_Requirement A_: Do these statements agree with the passage on DESE's spring testing plans? (i) DESE intends to cut testing time by as much as 25 percent by dropping field test items. (ii) Field test items count toward a student's test score. (iii) Districts may not use end-of-course exams as a percentage of final grades this semester.
_Requirement B_: Can you pick up the passage on DESE's spring testing plans after its last sentence and carry it forward?

_Provided passage_:
┌──

DESE plans to reduce testing time, remove restrictions on district test windows, extend the statewide spring test window if needed and suggest school districts reconsider using end-of-course exams as a percentage of final grades this spring.

Last month, the State Board of Education suspended use of state assessments in state and federal accountability systems for this school year under DESE's recommendation. DESE officials emphasized the importance of testing as a way to gain an understanding of the successes and challenges schools face because of the pandemic.

DESE plans to reduce testing time up to 25 percent this spring by removing field test items. Field test items don't count toward the test score and are being tried so makers of the test see how they work and to determine which ones to use next year.

Blaine Henningsen, DESE assistant commissioner for the Office of College and Career Readiness, said the department wants school districts to use the entire testing window to administer assessments this spring to reduce stress on teachers and students. The high school end-of-course testing window is three months, from March to May.

"We're going to encourage folks that they don't have to do all their testing in one week or two weeks," Henningsen said. "Spread it out. Give it in smaller chunks so it won't feel like such a huge burden."

While school districts can still use end-of-course exams as a percentage of final grades this semester, DESE is encouraging districts to reconsider the practice.

"We want them to really think long and hard about that," Henningsen said.

└──

_Extracted data_:
┌──

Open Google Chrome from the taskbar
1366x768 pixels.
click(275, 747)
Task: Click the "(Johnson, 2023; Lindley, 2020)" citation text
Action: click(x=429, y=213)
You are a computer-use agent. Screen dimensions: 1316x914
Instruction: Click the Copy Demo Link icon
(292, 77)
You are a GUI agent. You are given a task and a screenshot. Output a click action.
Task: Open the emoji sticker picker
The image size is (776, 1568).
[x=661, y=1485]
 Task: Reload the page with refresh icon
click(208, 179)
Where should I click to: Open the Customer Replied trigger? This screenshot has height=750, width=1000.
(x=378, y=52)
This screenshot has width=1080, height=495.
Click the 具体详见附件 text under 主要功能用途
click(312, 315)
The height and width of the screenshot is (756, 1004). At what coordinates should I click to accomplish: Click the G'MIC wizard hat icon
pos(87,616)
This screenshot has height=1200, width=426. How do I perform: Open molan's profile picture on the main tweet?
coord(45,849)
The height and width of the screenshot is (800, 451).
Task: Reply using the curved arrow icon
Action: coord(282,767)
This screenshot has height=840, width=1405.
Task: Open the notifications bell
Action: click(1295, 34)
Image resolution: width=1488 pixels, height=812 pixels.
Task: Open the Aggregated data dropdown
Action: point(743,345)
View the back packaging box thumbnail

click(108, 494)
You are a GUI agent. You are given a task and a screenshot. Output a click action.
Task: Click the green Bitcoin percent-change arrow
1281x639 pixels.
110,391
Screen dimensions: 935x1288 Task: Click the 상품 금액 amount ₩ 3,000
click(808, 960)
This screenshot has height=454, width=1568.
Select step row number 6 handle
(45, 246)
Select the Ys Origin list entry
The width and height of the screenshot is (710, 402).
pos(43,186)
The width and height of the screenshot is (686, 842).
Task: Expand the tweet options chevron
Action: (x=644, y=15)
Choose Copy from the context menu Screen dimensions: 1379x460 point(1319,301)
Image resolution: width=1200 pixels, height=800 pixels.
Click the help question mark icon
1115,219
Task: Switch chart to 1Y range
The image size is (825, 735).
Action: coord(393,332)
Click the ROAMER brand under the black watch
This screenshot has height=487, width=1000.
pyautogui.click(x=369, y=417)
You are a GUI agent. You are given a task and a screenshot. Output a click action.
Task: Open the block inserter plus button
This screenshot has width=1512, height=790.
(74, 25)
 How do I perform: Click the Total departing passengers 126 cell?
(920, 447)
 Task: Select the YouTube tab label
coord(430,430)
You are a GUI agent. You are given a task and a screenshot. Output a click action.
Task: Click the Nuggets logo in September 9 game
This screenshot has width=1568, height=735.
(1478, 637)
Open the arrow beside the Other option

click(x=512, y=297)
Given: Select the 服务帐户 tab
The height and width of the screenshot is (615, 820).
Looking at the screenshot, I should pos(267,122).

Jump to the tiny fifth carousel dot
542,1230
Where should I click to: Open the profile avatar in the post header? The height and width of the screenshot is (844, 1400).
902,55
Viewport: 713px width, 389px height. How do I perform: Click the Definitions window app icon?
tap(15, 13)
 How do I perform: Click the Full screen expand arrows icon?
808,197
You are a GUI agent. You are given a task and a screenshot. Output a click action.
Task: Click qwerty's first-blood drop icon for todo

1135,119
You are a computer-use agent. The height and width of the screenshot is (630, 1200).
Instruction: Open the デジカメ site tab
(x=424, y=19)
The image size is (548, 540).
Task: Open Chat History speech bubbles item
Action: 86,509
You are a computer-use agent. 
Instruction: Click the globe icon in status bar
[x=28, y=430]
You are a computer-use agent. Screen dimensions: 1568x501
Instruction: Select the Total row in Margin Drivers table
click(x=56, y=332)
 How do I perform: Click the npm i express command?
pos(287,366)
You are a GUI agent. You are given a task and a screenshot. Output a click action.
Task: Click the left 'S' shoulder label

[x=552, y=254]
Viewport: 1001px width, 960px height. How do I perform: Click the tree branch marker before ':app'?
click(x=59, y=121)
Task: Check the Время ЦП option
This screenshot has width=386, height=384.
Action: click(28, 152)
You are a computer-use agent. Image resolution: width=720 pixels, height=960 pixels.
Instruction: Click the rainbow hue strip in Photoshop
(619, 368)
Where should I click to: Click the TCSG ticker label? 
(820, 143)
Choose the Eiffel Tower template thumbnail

└──

_Task result A_:
(i) Yes: "DESE plans to reduce testing time up to 25 percent this spring by removing field test items."
(ii) No: "Field test items don't count toward the test score."
(iii) No: "school districts can still use end-of-course exams as a percentage of final grades this semester."

_Task result B_:
Future assessment plans for the 2021-22 school year through the 2024-25 school year are to: focus on priority learning standards; prepare for federal policy direction; and explore the possibility of using "innovations such as through-course assessments, competency-based assessments and adaptive test engines," according to DESE.

Through-course assessments are completed throughout the school year as opposed to an end-of-year exam; competency-based assessments provides specific feedback about student performance; and computerized adaptive tests adapt to the students' ability.

DESE plans to identify priority learning standards this spring and ensure assessments emphasize these standards and align to MSIP 6 policy goals, particularly in instructional process improvement and ensuring students are on track for success, Henningsen said.

MSIP 6 is the latest iteration of the Missouri School Improvement Program, the standards for classifying and accrediting school districts. DESE is developing MSIP 6 rubrics this spring and launching them this fall.

"We look forward to working with the education community in Missouri as we move forward for improvements in our assessment programming," Henningsen said.